Word Explainer

One of the hardest things to master as a writer is the appropriate use of vocabulary to get ones point across effectively and engagingly to the target audience. So, as an author, what happens when your word processor pops up and says that your words are too complicated?

Well, what does a mere computation device know about words?

Roger (@ModeratePeril), a friend of mine who writes really thoughtful articles on games and media, got a popup telling him his text was too complicated:

Roger1

What on earth is the Flesch Reading Ease Test and why is it telling an accomplished writer to tone it down a bit? You only have to dig a little to turn up some basic facts about the Flesch tests – they are (unsurprisingly) a way of assigning a number to how easy any (English) text is to read. You simply count the numbers of sentences, words, and syllables, and crunch the numbers. Presto, you know how easy your text is to read:

ReadabilityFormula

Sauce: Wikipedia, which is canon.

The higher the number you calculate, the easier your text is to read, apparently. But here is where things get interesting, because the number you obtain from the formula has an education level assigned as an equivalent; 90 is “understandable by an 11-year old” and 30 is “college graduate” level.

Now, these tests were developed to assess which audiences will understand which text and with what level of effort. When used in moderation, and with a clear picture of the audience, it could help someone decide how to approach their writing.  What it’s not designed for is a flat yea or nay on every and any piece of work! I therefore empathize with Roger’s reaction:

Roger2

It has an overlong cape which gets caught in the swivel chair wheels.

But there’s more to this story – I’m a scientist, and that means that by necessity I’m a Numbers Person. One does not simply apply a formula and mindlessly accept the results, even if it’s appropriate for the setting. No, if you care about your writing then you should understand the real reasons that the Flesch–Kincaid readability tests are insufficient in every application. So, are you ready to argue semantics with me?

My first objection is that the formula I show above is empirical – it was discovered by trial and improvement without specific reference to an overall mathematical theory about how meaning is constructed [citation needed]. That means that, while it may quite well have held true to the test group, you have to be exceedingly cautious about any extrapolation which is made – such as applying a measure derived in 1975 to an audience in 2018. Language changes, people change, and people speak and read differently across the country – there might not be any reason to believe that what was true in 1975’s New Orleans is sensible in 2018’s Glasgow. Empiricism is a touchy subject among scientists for a reason: we are burned by it too often.

But what about those silly semantic arguments I teased you with earlier? Well, simply put these tests measure features of the forms of the words you use, but make no reference to their content. Linguists have a framework for classifying the rules which language follows.

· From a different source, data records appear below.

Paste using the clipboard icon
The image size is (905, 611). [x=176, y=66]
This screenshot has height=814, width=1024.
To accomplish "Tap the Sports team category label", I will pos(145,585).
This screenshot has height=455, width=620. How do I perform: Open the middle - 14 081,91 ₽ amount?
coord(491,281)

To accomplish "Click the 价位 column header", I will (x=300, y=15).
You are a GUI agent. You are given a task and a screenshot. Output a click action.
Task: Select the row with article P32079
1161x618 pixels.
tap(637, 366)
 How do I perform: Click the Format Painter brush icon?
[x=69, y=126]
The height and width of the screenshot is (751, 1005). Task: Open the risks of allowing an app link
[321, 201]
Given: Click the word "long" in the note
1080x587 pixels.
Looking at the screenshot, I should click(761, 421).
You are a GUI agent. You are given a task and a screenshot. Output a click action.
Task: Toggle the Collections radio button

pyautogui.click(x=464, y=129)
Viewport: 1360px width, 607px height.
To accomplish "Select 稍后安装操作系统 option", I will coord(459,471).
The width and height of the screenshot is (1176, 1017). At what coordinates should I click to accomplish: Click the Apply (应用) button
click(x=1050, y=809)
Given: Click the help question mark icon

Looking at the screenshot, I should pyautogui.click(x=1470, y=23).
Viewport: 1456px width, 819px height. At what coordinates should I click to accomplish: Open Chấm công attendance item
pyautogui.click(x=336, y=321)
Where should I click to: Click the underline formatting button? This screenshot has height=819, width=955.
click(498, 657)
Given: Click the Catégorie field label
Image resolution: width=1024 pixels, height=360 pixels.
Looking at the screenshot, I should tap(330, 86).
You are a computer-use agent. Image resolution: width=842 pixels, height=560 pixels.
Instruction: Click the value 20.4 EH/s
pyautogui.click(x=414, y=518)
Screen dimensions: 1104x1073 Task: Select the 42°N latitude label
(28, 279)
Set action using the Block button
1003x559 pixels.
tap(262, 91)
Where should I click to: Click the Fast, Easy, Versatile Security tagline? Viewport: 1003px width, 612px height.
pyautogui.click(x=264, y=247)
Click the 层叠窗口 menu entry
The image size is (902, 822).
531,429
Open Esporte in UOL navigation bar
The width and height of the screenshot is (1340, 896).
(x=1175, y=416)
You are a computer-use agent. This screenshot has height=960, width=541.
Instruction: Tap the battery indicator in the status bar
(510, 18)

Sentences work well if they meet the following criteria:

  • Syntax – rules about how words and sentences must be constructed to be valid. “Thrifty” is a word but “salikhjdfg” is not, each sentence must have a verb, and so on.
  • Static semantic – to do with the combination of meanings of the components of a sentence. “I are fling” doesn’t have an ascribable meaning on its own, but “I have a cat” does.
  • Semantic – to do with the actual meaning of a thing while in context. “Horse ate me” means something, but if you intended to communicate that you ate a horse then this sentence fails on the semantic level. “I’m a Hodgeheg” doesn’t pass the semantics test… unless you’re reading the right story.

When applied to words, sentences, and texts as a whole, these readability tests relate easily measured features of the syntax to infer something about the static semantics of a text in the hope that it informs you about the semantics, which I think is a bit naive. The problem here is that there are plenty of situations where using simpler words and sentences for something dilutes the meaning of what you’re trying to communicate – and this is a problem which we encounter in science all the time! Science is hard to explain in “plain English” because you need to communicate a lot of specific meaning.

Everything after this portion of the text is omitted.